I came to the conclusion that it is a case of a few big rotten apples spoiling the whole basket. Few bad elements that capture headlines and the entire profession or society is painted with the same brush. And the former chief minister of Karnataka BS Yeddyyurappa is one such person. Having experienced my hometown of Shimoga being ravaged through illegal land deals and mining by Yeddyurappa who was later indicted by the Lokayukta and even expelled from the BJP as chief minister, when it was evident that he will unashamedly contest the Lok Sabha elections from Shimoga on a BJP ticket again, I could not sit back quietly.

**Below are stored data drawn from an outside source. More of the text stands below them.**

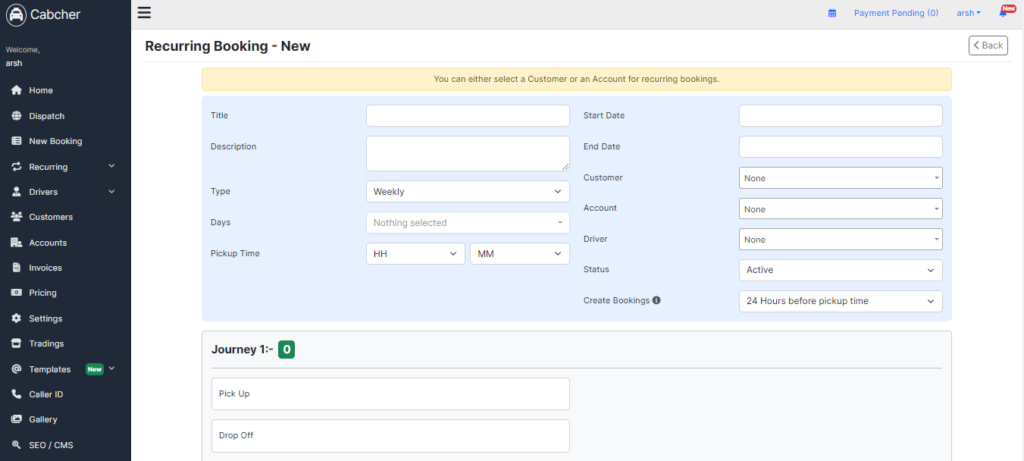1024x461 pixels.
Task: Click the notification bell icon
Action: click(1003, 12)
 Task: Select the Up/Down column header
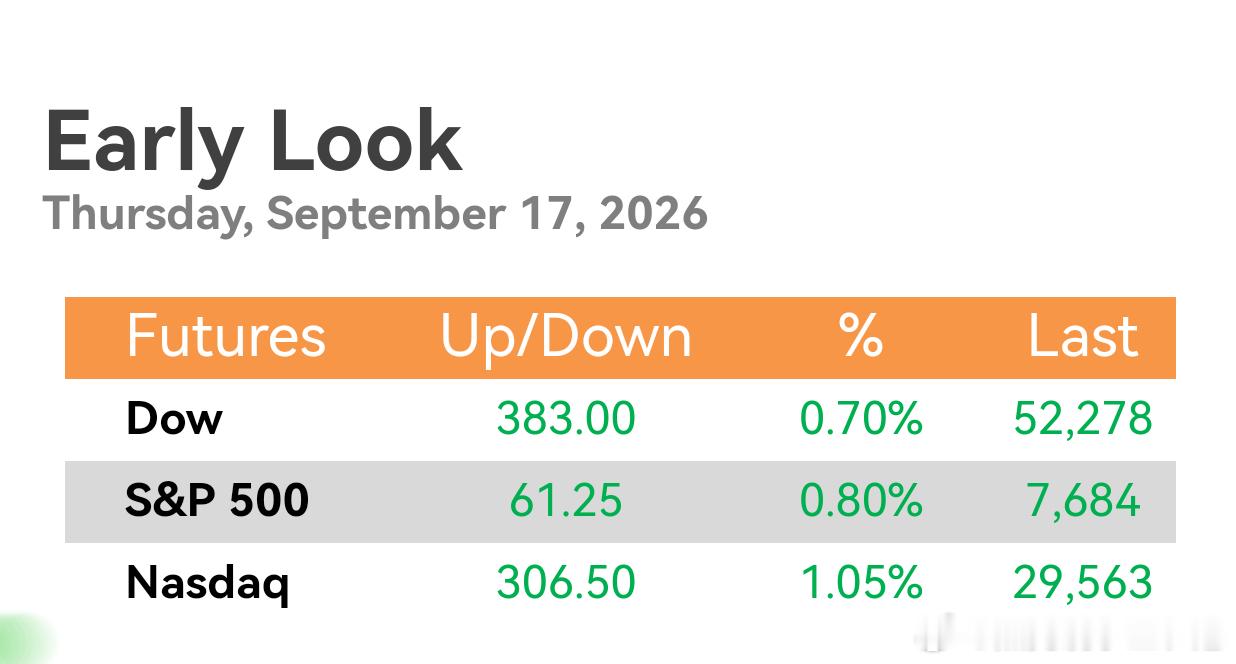(566, 337)
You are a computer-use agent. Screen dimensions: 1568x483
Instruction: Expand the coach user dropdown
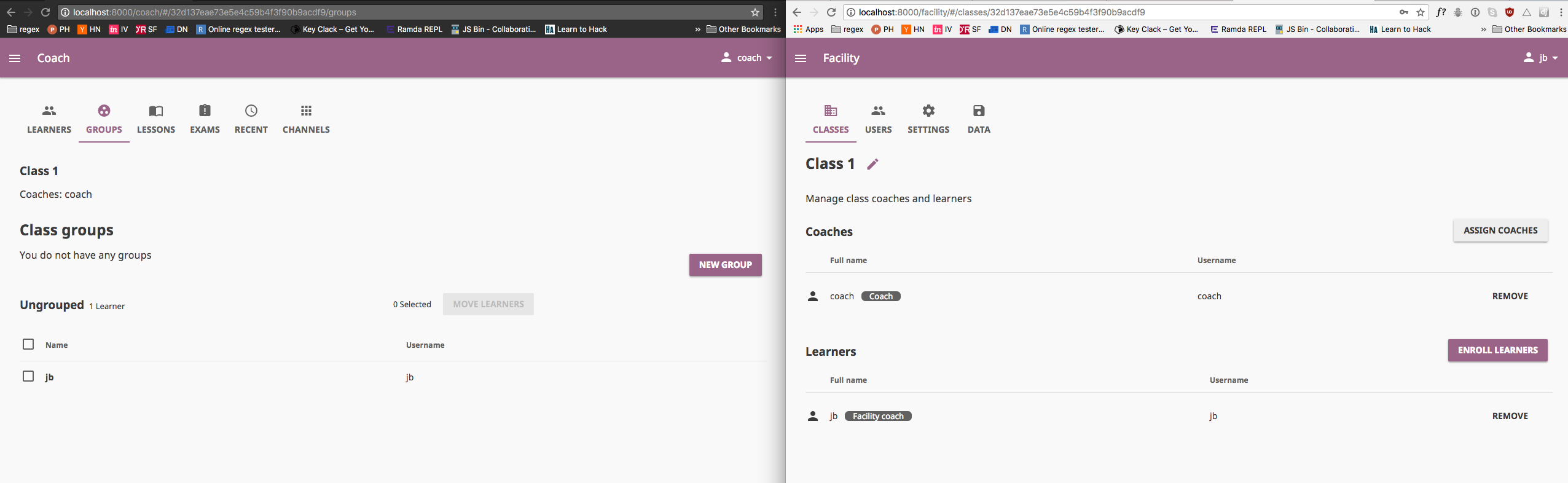click(x=747, y=58)
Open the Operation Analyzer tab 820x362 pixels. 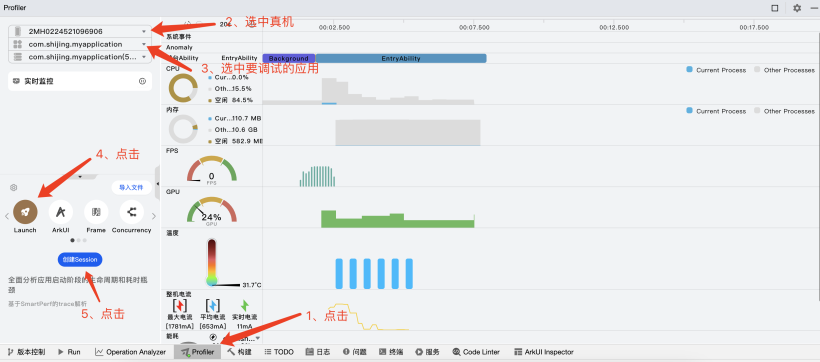click(x=130, y=352)
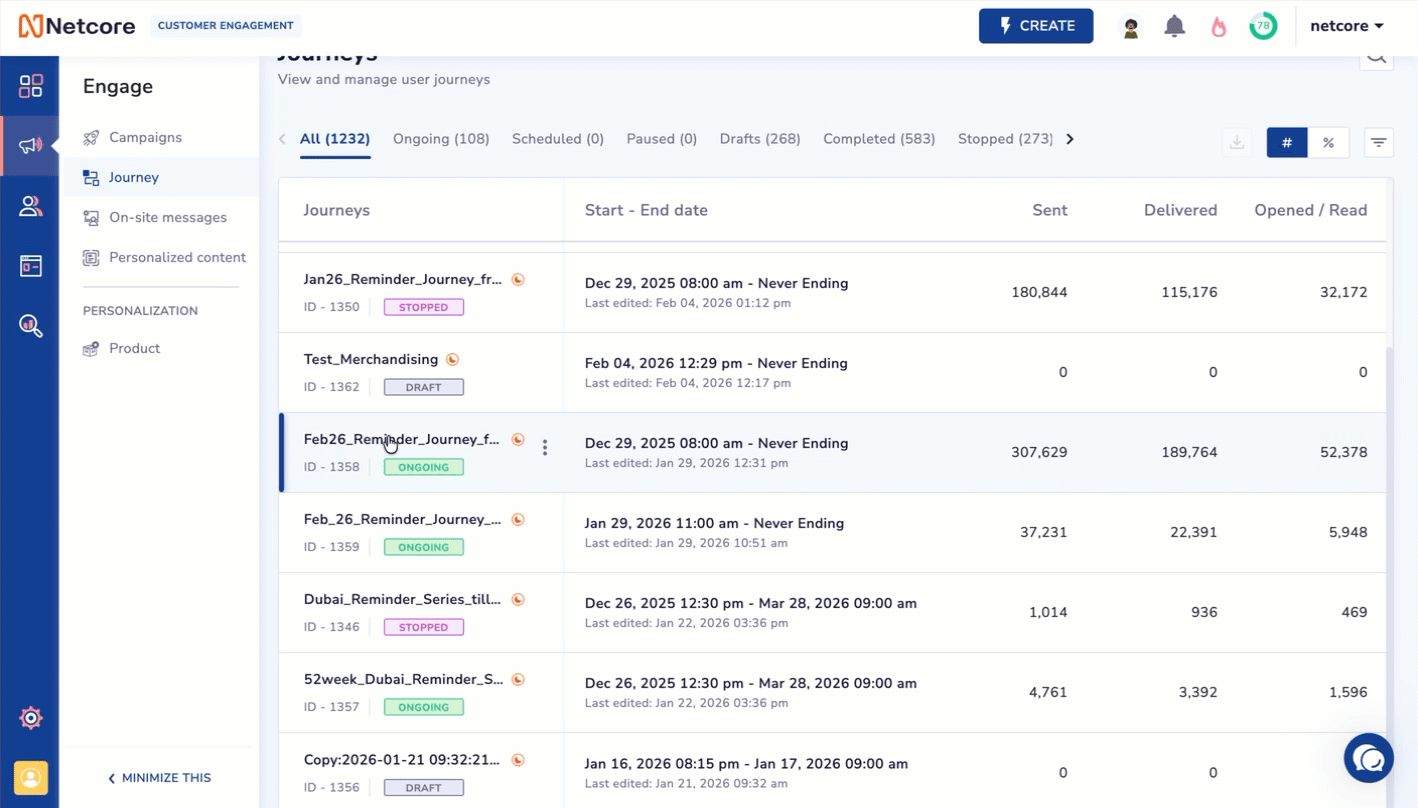This screenshot has height=808, width=1418.
Task: Switch to the Completed journeys tab
Action: point(878,138)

I have never contested a Lok Sabha election and had not even aspired to. But with Yeddyurappa's return, I threw my hat in the ring to take on the might of a former chief minister in Shimoga. It's the idealist in me that compelled me to prove electorally that there are limits to debauchery and sin in our society.
I am not prepared to accept our current rhetoric that all is gloomy about integrity in politics. As a lifetime Congresssman, I truly believe the party is undergoing a dramatic transformation in reviving the ideals of the past and I want to be part of that transformation. I want to show that good can still triumph over evil in real life, not just in our comic books and movies. That is why I want to fight Yeddyurappa.
[The author is the Congress candidate from Shimoga Lok Sabha constituency.]